- If you are not autistic and have an autistic child, you’re probably looking for answers. I can understand that. - So go get checked for autism yourself. 
- That’s not it though. They will never care about evidence. This is just happening because he has received backlash from his pharmacorpo oligarch overlords about it. - Kennedy’s unproven claim initially hit shares of Kenvue, a consumer health company, which was spun off from Johnson & Johnson in 2023. - Exactly. Worm-brain didn’t 4D-chess enough to realize that pissing on a megacorp to sell more snake oil is a bad idea when that megacorp is a megacorp… - That’s like 1D chess level thinking 
 
 
- He still hasn’t totally retracted his claim. - The causal association between Tylenol given in pregnancy in the perinatal periods is not sufficient to say it definitely causes autism, However, it is very suggestive. - Trickle truthing vibes, maybe in a year he will retract it. 
- Just want to add my own conspiracy theory: Junior is not reacting to the lack of evidence, but push-back from the antivaxers. 
- Just want to say I appreciate you including a source. That’s some good posting etiquette.

# INFORMATION GIVEN

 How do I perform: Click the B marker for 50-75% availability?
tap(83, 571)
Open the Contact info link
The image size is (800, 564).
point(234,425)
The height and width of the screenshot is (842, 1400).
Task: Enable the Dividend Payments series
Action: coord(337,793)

# INSTRUCTIONS
a. In the comment thread, why does the last commenter thank someone for including a source?
b. Quote the comment thread from "- He still hasn’t" up to and including "will retract it.".
You won't need the records for these tasks.

# ANSWERS IN ORDER
a. The commenter says that including a source is good posting etiquette.

b.
- He still hasn’t totally retracted his claim. - The causal association between Tylenol given in pregnancy in the perinatal periods is not sufficient to say it definitely causes autism, However, it is very suggestive. - Trickle truthing vibes, maybe in a year he will retract it.